ANNAPOLIS — It wasn’t a pleasant memory, but Navy fullback Alexander Teich discussed it anyway Monday. After all, Teich won’t soon forget when coach Ken Niumatalolo informed him he would be suspended for a game.
“Tears; I was heartbroken,” Teich said. “It was like putting a bullet through my heart when he told me that. You’re so dedicated to what you’re doing here and to have that taken away hurt.”
Teich sat out Saturday’s 63-35 loss to Southern Mississippi for what Niumatalolo described as “some leadership stuff and things he needs to address” in the wake of a loss to Air Force. Teich was reinstated and practiced with the Midshipmen (2-3) on Monday.
He’ll play Saturday when Navy visits Rutgers (4-1), yet not without remembering his team is far different than most populating major college football.
Winning is important, but so is the academy’s larger mission.
“I think he put so much pressure of the Air Force game on himself that he did some things that were uncharacteristic for him,” Niumatalolo said. “But he’s paid his price and it’s over with. … If some people heard why I suspended him, I guarantee you no one in the country suspended him for what he did.”
Teich is Navy’s second-leading rusher with 408 yards and is averaging 5.2 yards per carry. Delvin Diggs rushed for 93 yards and two touchdowns in his absence Saturday.
Niumatalolo praised Teich for the support he provided on the sideline. But Teich acknowledged it was “brutal” to watch Navy lose its third straight and not be able to impact the course of the game.
“He’s sitting on the sideline; it’s probably a pretty bad feeling knowing you literally can’t do anything,” quarterback Kriss Proctor said. “At least when you’re playing, you can run faster, block harder, something like that. I can’t imagine how he was feeling on the sideline watching it.”
Niumatalolo did not delve deeply into the root of Teich’s suspension. The senior said after the Mids’ Oct. 1 loss to Air Force he thought a pivotal unsportsmanlike conduct call in overtime was “pitiful.”
It was a heated comment, but also a window into Teich’s passion for the sport while playing a position hardly meant for the timid. The Texan yo-yoed in and out of the starting lineup the past two seasons because of injury.
His rugged and selfless play also helped prompt teammates to vote him a captain. Plenty of good comes from Teich’s approach.
“That’s part of my problem sometimes - I let my emotions get the best of me,” Teich said. “That’s something I always try to control, but at the same time I can’t change who I am just from one instance. I have to watch what I do sometimes, but I’m not going to not play with this emotion.
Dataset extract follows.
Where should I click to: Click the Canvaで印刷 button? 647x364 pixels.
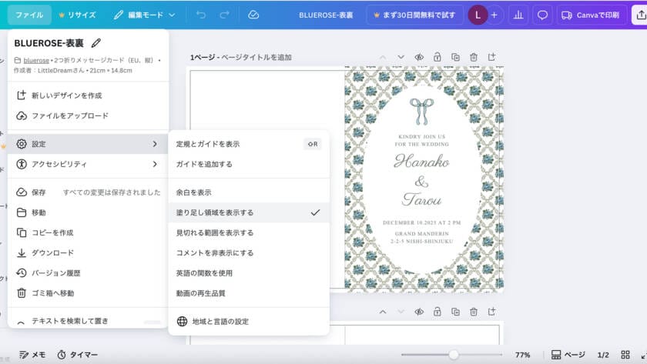point(588,15)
That’s what’s got me this far in life, and it’s who I am.”
Teich is expected to start Saturday as the Mids attempt to end their longest losing streak since 2002. He’ll do so with a greater appreciation for the handful of games remaining in his career and the painful one-week hiatus never far from mind.
“There’s things you can’t do at this school that you can possibly get away with at another school,” Teich said. “Being a captain here, you’re held to an even higher standard, and I have to uphold those standards at all times. Everybody’s watching and everybody sees what you do, and I have to make sure I’m doing the right thing at all times.”